These are the key concepts you need to understand to accurately answer the question.

Geometric series
A geometric series is a sequence of numbers where each term after the first is found by multiplying the previous term by a fixed, non-zero number called the common ratio. In other words, a geometric series can be written as:
  • First term: \( a \)
  • Second term: \( ar \)
  • Third term: \( ar^2 \)
and so on. The series continues indefinitely. In our case, the series given is \(1 + x + x^2 + x^3 + \, \ldots \). This can be recognized as a geometric series where the first term \( a \) is 1, and the common ratio \( r \) is \( x \). Using the formula for the sum of an infinite geometric series, we convert it into \( \frac{1}{1-x} \). This helps in simplifying the expression with combinatorial techniques.
Binomial series
The binomial series is an expansion of the form \((1 + x)^n\) into powers of \(x\). For any real number \(n\), the series is given by:
  • \( \sum_{k=0}^\infty \binom{n}{k} x^{k} \)
In our problem, we are dealing with the expression \( \left( \frac{1}{1-x} \right)^3 \), which can be expanded using the binomial series. Specifically, it takes the form:
  • \( \sum_{n=0}^\infty \binom{n+2}{2} x^n \)

Task list:
(1) In the passage on series, which terms are written out as bullet points under the geometric series heading? List each with its label.
(2) Quote the passage on series from "These are the" up to and including "with combinatorial techniques.".
The data after this point are unrelated to the passage on series.

Stored data:
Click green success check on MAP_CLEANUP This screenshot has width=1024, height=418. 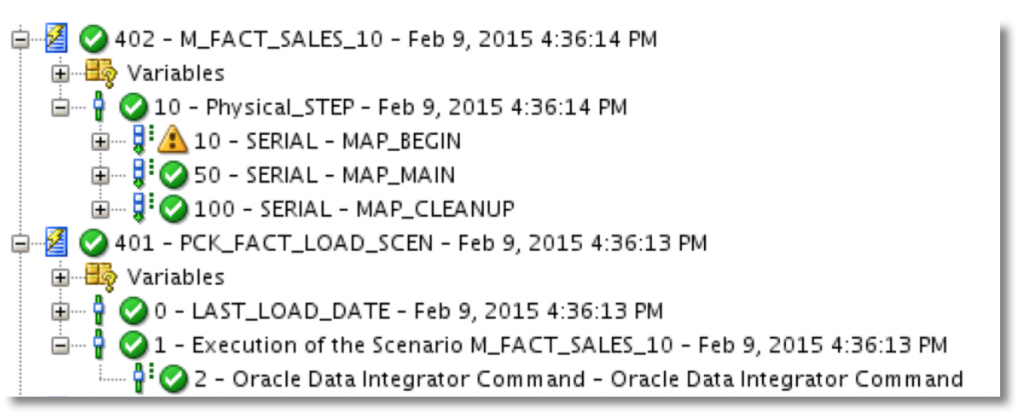tap(173, 209)
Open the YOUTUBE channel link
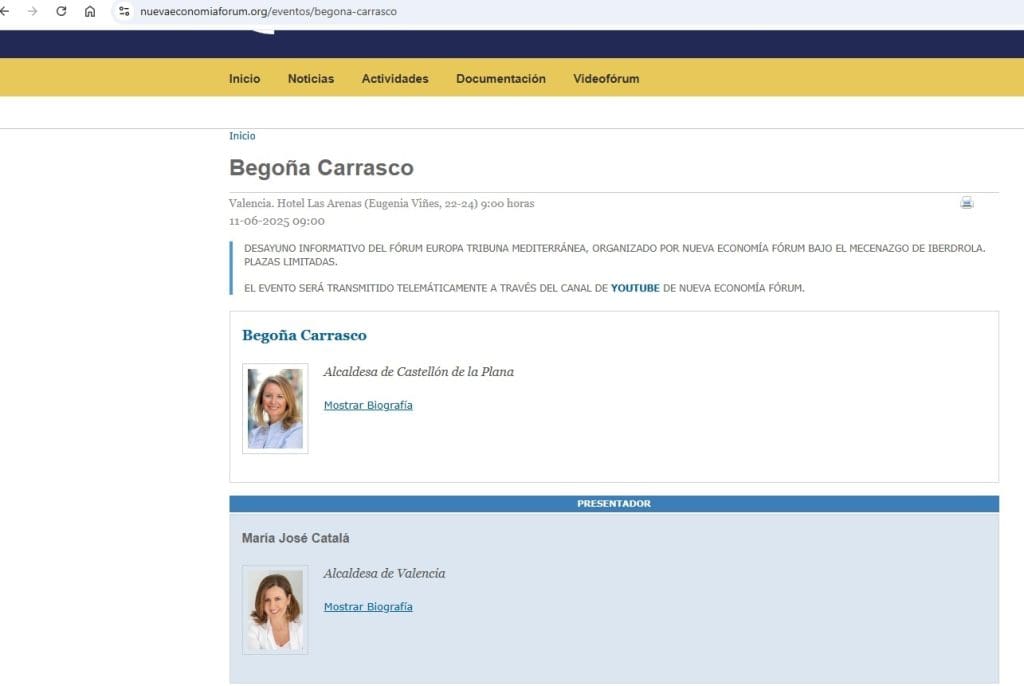Screen dimensions: 1024x686 pyautogui.click(x=635, y=288)
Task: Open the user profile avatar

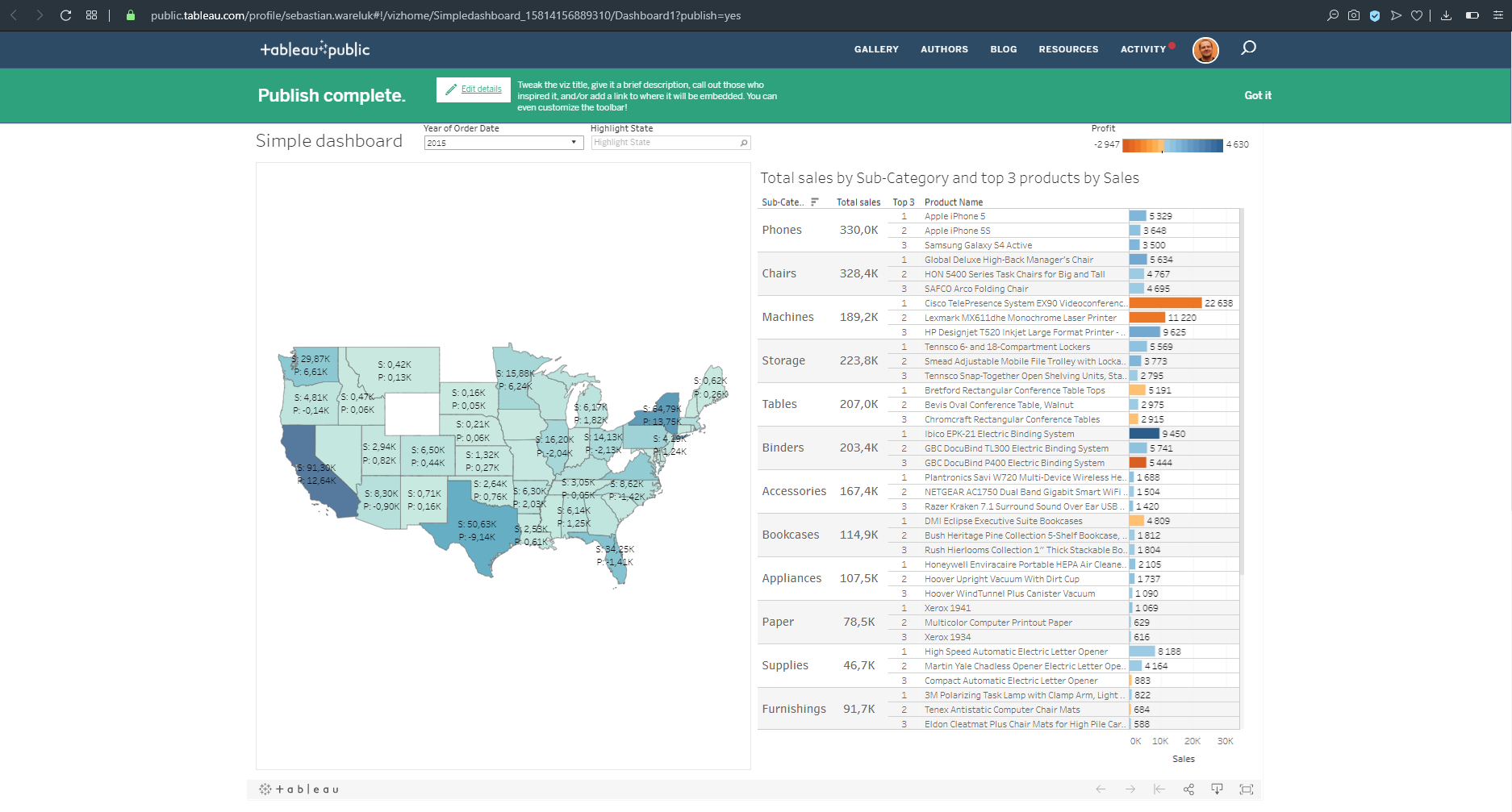Action: (1205, 50)
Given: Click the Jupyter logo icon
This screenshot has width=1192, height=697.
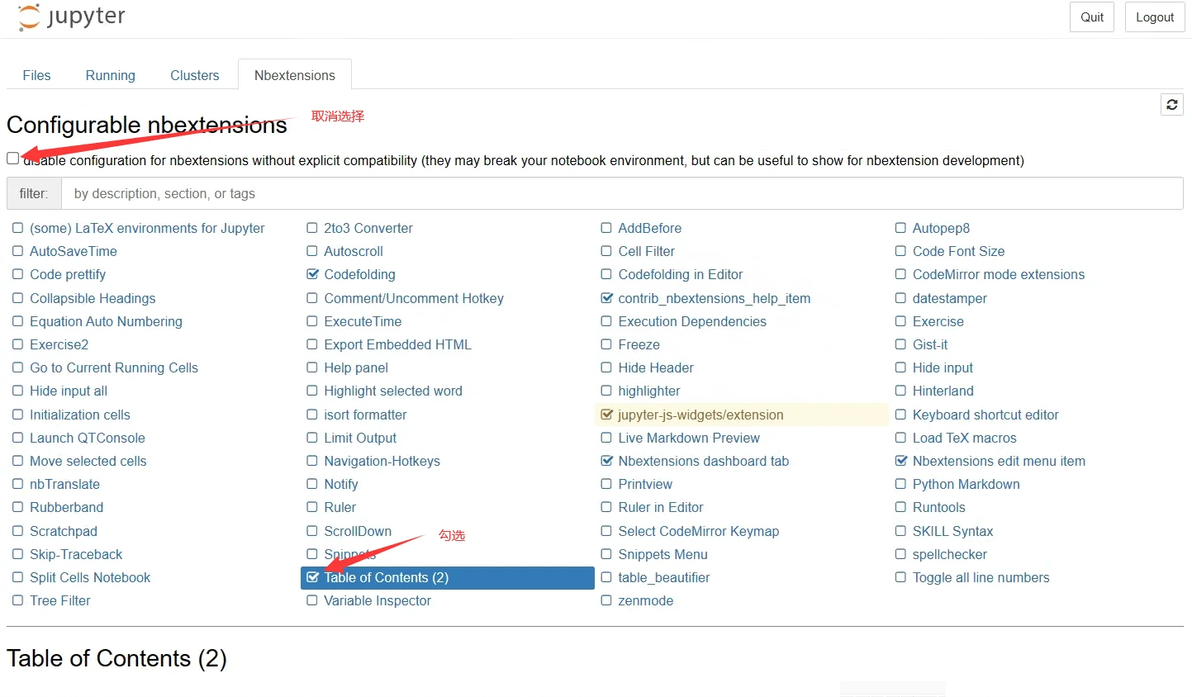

Results for the exercise:
(1)
- First term: \( a \)
- Second term: \( ar \)
- Third term: \( ar^2 \)

(2)
These are the key concepts you need to understand to accurately answer the question.

Geometric series
A geometric series is a sequence of numbers where each term after the first is found by multiplying the previous term by a fixed, non-zero number called the common ratio. In other words, a geometric series can be written as:
  • First term: \( a \)
  • Second term: \( ar \)
  • Third term: \( ar^2 \)
and so on. The series continues indefinitely. In our case, the series given is \(1 + x + x^2 + x^3 + \, \ldots \). This can be recognized as a geometric series where the first term \( a \) is 1, and the common ratio \( r \) is \( x \). Using the formula for the sum of an infinite geometric series, we convert it into \( \frac{1}{1-x} \). This helps in simplifying the expression with combinatorial techniques.